→ **WORK TO BE COMPLETED**: Retype, word for word, each line between the lines holding "partenariat@gaultmillau.fr (178, 2456)" and "Contact us (30, 2463)", inclusive, and leave the rest of the data alone.

→ **STORED DATA**:
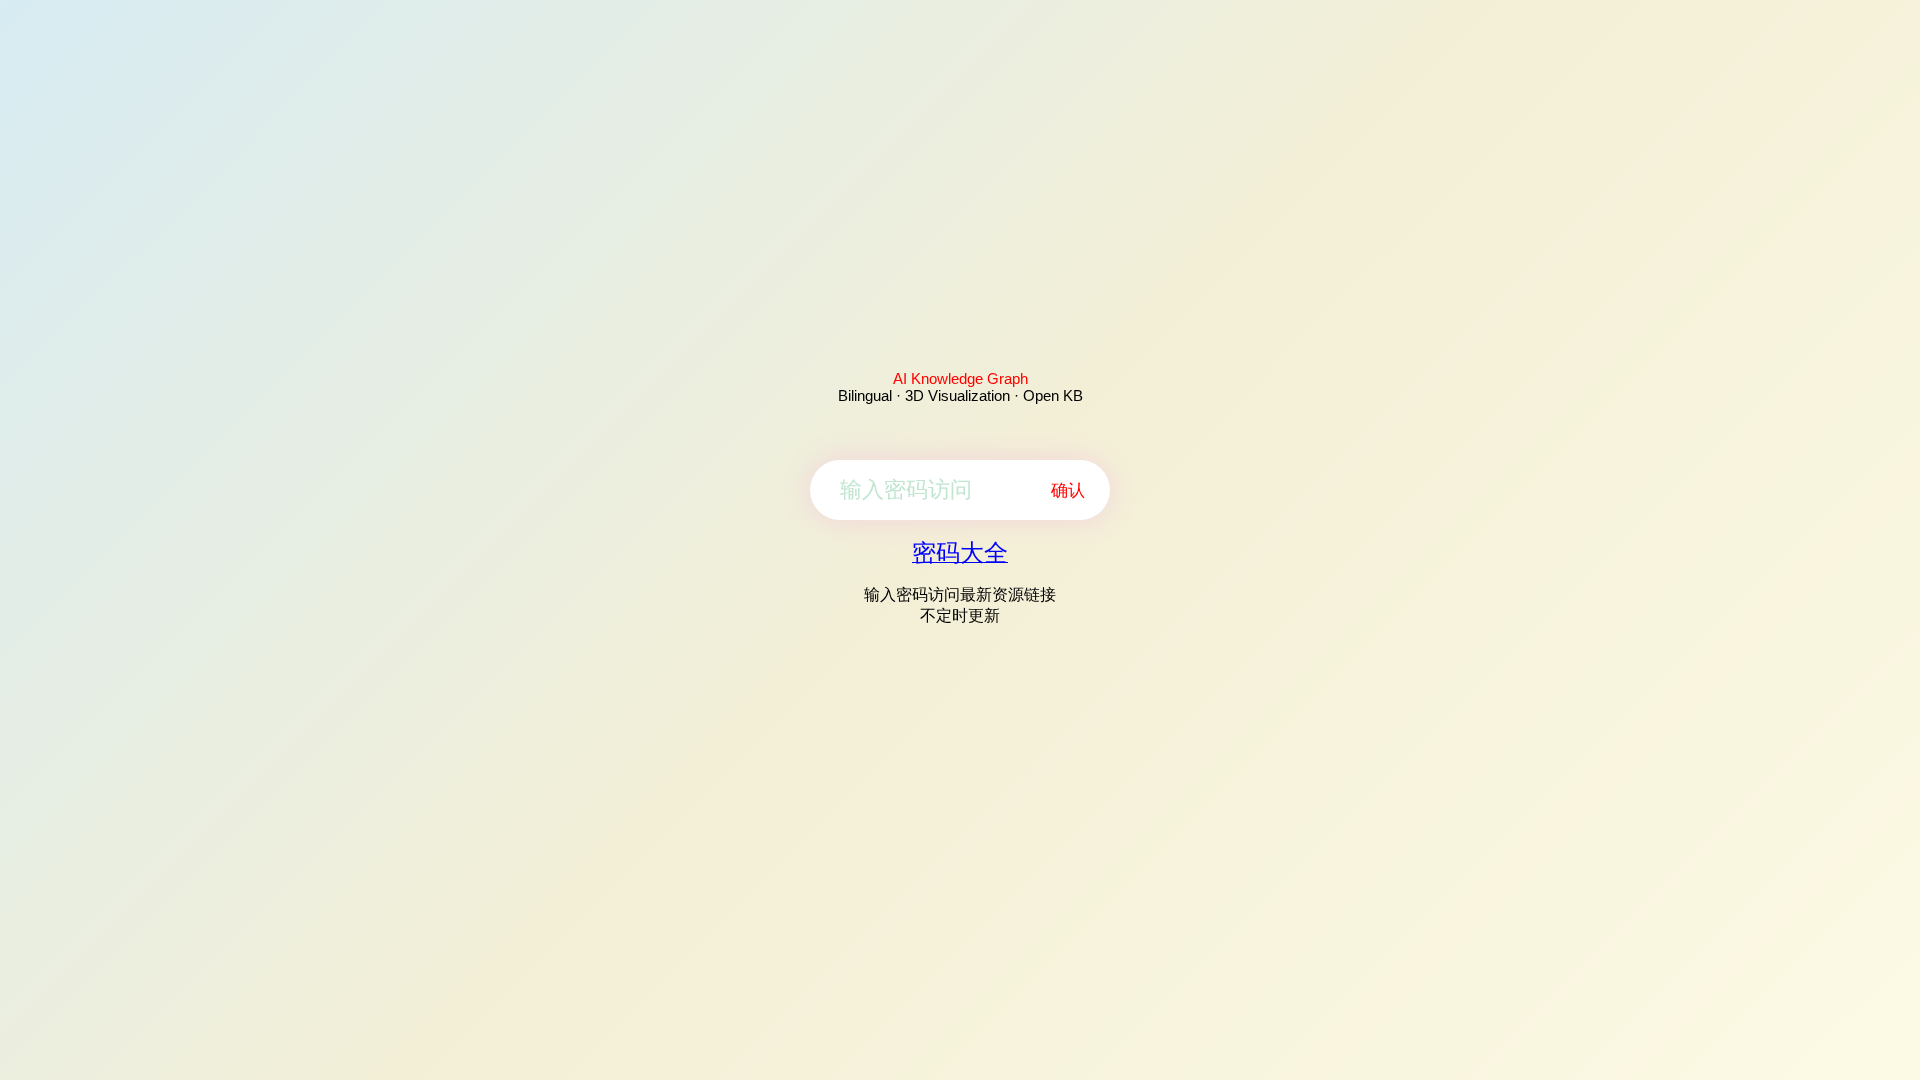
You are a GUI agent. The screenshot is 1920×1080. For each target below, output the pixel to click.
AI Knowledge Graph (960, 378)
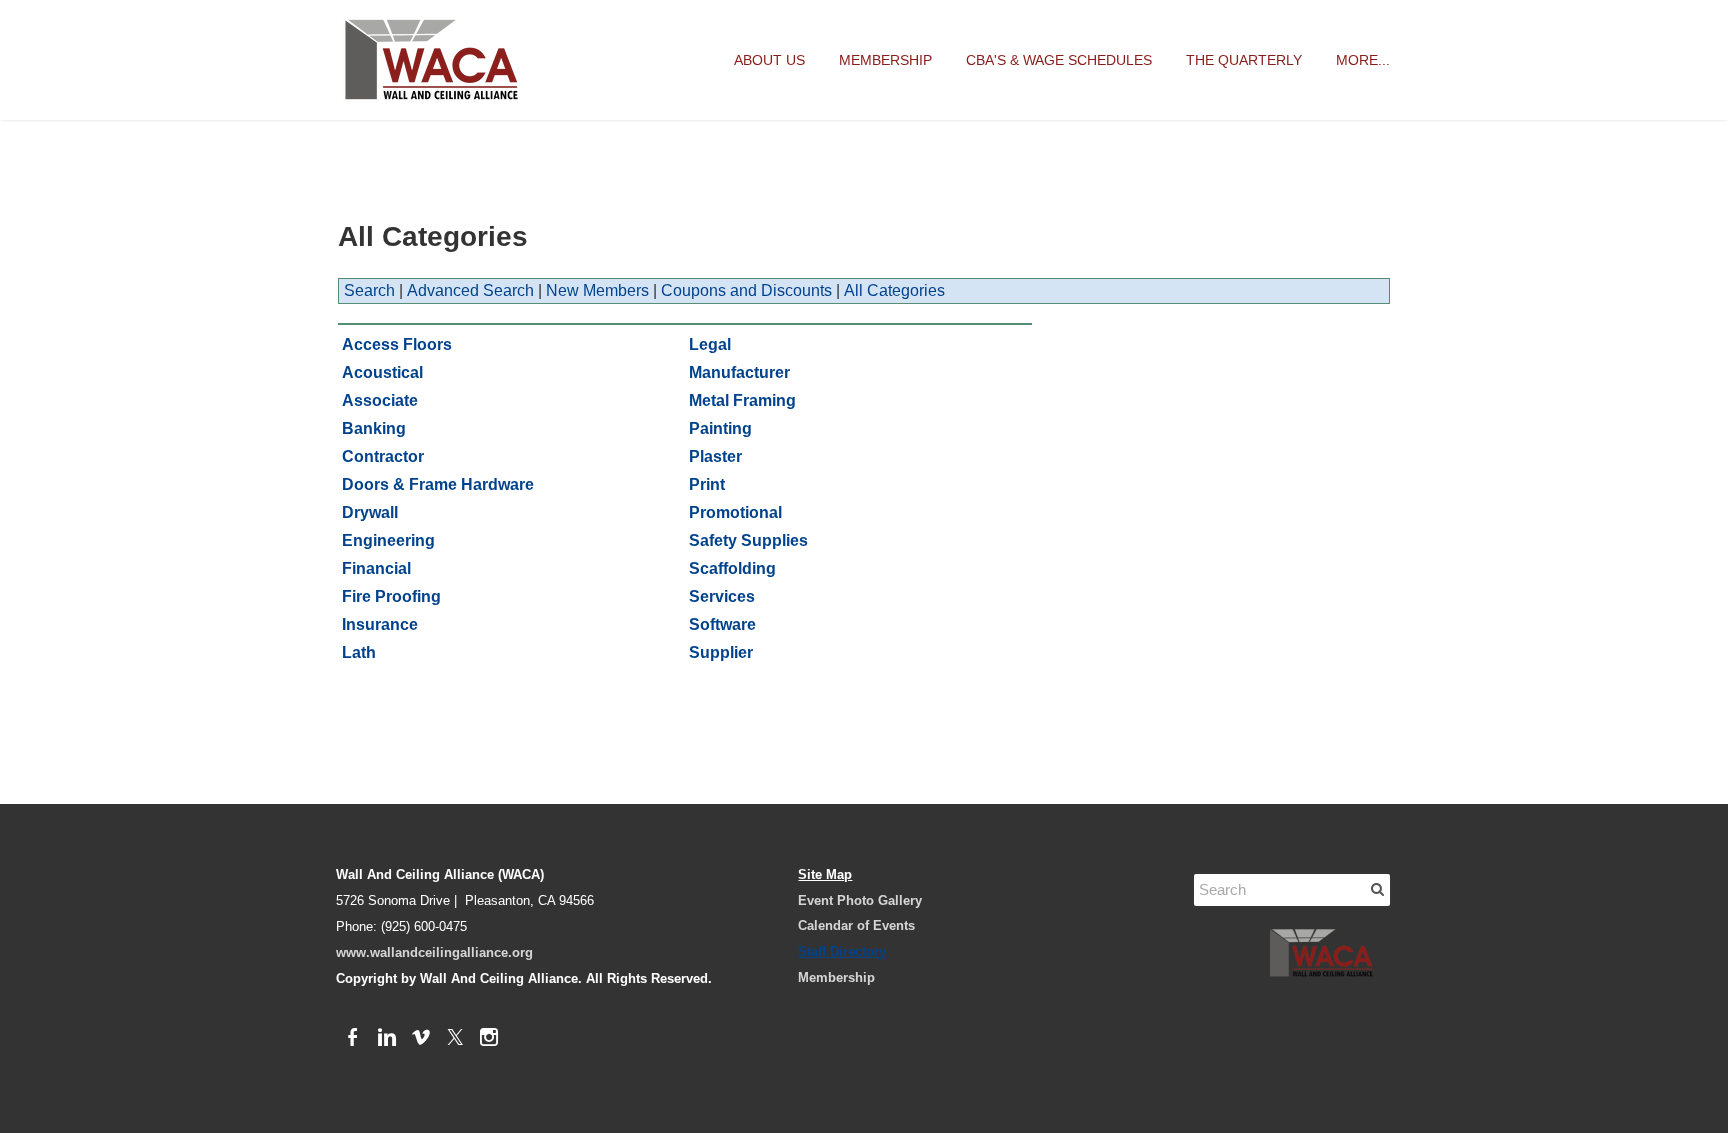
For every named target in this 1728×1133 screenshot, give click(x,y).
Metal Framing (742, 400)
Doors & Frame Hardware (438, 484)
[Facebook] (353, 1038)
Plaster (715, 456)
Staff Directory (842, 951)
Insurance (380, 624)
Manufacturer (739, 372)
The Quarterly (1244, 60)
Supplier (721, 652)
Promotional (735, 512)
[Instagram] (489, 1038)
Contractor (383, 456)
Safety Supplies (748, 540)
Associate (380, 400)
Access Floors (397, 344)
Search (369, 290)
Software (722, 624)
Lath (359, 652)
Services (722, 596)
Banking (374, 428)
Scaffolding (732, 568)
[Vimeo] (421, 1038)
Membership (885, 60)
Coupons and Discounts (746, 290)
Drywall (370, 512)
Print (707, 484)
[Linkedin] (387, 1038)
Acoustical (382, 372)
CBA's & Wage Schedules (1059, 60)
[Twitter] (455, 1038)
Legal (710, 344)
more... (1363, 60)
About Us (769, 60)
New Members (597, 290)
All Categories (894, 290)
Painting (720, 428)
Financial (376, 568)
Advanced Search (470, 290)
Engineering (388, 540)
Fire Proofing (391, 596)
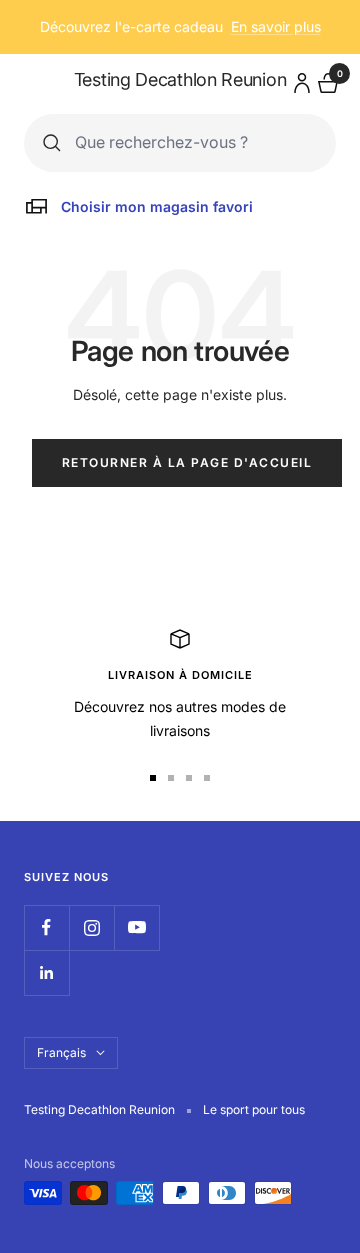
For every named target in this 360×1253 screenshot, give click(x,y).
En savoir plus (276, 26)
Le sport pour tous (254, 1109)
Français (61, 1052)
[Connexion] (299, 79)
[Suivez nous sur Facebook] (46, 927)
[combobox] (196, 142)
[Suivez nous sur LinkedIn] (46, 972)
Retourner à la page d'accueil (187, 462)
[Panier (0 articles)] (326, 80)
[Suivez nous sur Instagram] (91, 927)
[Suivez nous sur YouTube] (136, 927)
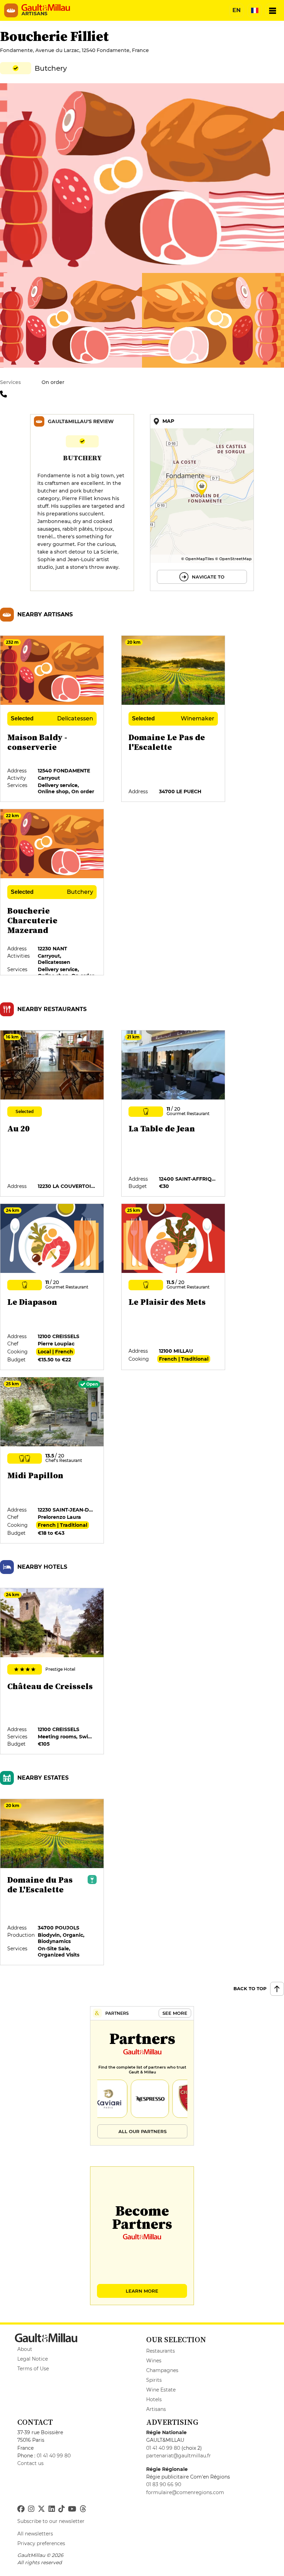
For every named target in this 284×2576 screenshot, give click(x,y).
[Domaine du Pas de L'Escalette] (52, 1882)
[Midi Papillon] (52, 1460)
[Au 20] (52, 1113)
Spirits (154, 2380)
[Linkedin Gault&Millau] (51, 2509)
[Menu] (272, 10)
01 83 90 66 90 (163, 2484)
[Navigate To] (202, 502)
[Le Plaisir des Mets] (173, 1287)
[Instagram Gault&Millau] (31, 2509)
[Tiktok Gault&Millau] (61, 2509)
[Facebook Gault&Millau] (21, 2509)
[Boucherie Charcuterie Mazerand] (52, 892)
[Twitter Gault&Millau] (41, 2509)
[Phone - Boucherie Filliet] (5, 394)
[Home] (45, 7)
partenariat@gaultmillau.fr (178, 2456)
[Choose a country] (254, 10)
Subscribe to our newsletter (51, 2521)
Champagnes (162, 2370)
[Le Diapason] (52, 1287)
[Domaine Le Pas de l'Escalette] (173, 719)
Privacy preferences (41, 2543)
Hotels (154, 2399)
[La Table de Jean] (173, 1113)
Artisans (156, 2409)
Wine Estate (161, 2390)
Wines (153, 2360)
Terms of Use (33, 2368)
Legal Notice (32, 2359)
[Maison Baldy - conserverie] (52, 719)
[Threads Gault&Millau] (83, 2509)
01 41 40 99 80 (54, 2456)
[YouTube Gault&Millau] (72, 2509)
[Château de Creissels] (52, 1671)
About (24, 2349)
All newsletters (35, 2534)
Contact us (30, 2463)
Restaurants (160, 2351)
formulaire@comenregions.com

→ **YOUR SOLUTION**:
partenariat@gaultmillau.fr (178, 2456)
[Choose a country] (254, 10)
Subscribe to our newsletter (51, 2521)
Champagnes (162, 2370)
[Le Diapason] (52, 1287)
[Domaine Le Pas de l'Escalette] (173, 719)
Privacy preferences (41, 2543)
Hotels (154, 2399)
[La Table de Jean] (173, 1113)
Artisans (156, 2409)
Wine Estate (161, 2390)
Wines (153, 2360)
Terms of Use (33, 2368)
Legal Notice (32, 2359)
[Maison Baldy - conserverie] (52, 719)
[Threads Gault&Millau] (83, 2509)
01 41 40 99 80 (54, 2456)
[YouTube Gault&Millau] (72, 2509)
[Château de Creissels] (52, 1671)
About (24, 2349)
All newsletters (35, 2534)
Contact us (30, 2463)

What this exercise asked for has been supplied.